Best tunes of 2020: #24 5 Billion In Diamonds “Weight of the world”

<< #25    |    #23>>

Back last month, I was standing in a crowd at Ottawa Bluesfest, watching 90s alt-rockers, Garbage, take the stage and smiling in spite of myself. And just as they were kicking into their first track, my friend Josh leaned in towards me and yelled over the ensuing ruckus, “That’s Butch Vig on drums, right? The guy that produced “Nevermind” and a bunch of other classic alternative albums?” I nodded, and yelled back, “That’s him.” Then, still smiling, I eased myself into the nostalgia and sang along with Shirley Manson for the next hour or so.

Vig has always been a busy guy in the music biz.
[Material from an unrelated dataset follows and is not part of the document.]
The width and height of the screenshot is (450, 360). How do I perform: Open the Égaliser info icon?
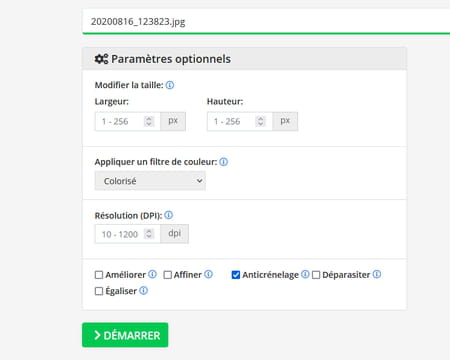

He started off in a parade of bands, local to where he went to university in Madison, Wisconsin. He shifted gears and went into music production full time in the early nineties, working on seminal albums by Smashing Pumpkins, Sonic Youth, L7, Crash Vegas, and of course, Nirvana. Then, he decided to get back into making music again, forming the aforementioned Garbage in the mid-90s and with them, released a number of hit singles on three massive records. Between this band* and continuing to produce other artists throughout the new century, you’d think that’d be enough for Vig. But not so.

He formed 5 Billion In Diamonds in 2017 with another producer in Andy Jenks, UK DJ James Grillo, and a host of other friends and collaborators. The idea was to create music as soundtracks to films that didn’t exist. The self-titled debut was a nod to the psych-rock of the 60s and 70s and they returned in 2020 with a sophomore album called “Divine accidents” that mined the indie rock of the 1980s. It doesn’t feel at all like anything Vig has had his fingers in thus far.
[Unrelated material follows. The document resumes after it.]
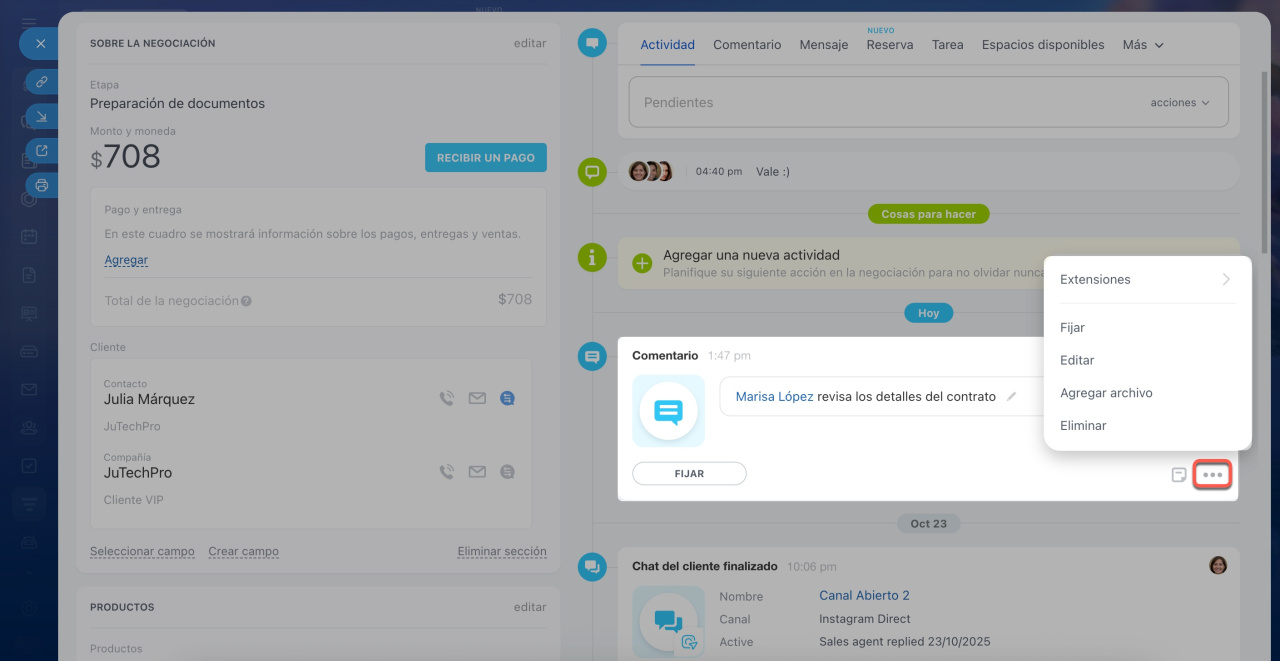Viewport: 1280px width, 661px height.
Task: Open the acciones dropdown in Pendientes
Action: pos(1179,103)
“Weight of the world” features The Soundtrack of our Lives’ Ebbot Lundberg on lead vocals. The heavy and pounding synths early on give way to jangly pop and a mid-eighties paisley underground aesthetic and the way Lundberg plays it on the mike, this almost could be a Bernard Sumner led side project. It is vibrations and ripples, concentric circles spreading out into the vastness of the open air and expansive water. It is cool and breezy and feels great all around.

*And another one-off album band back in the early 2010s.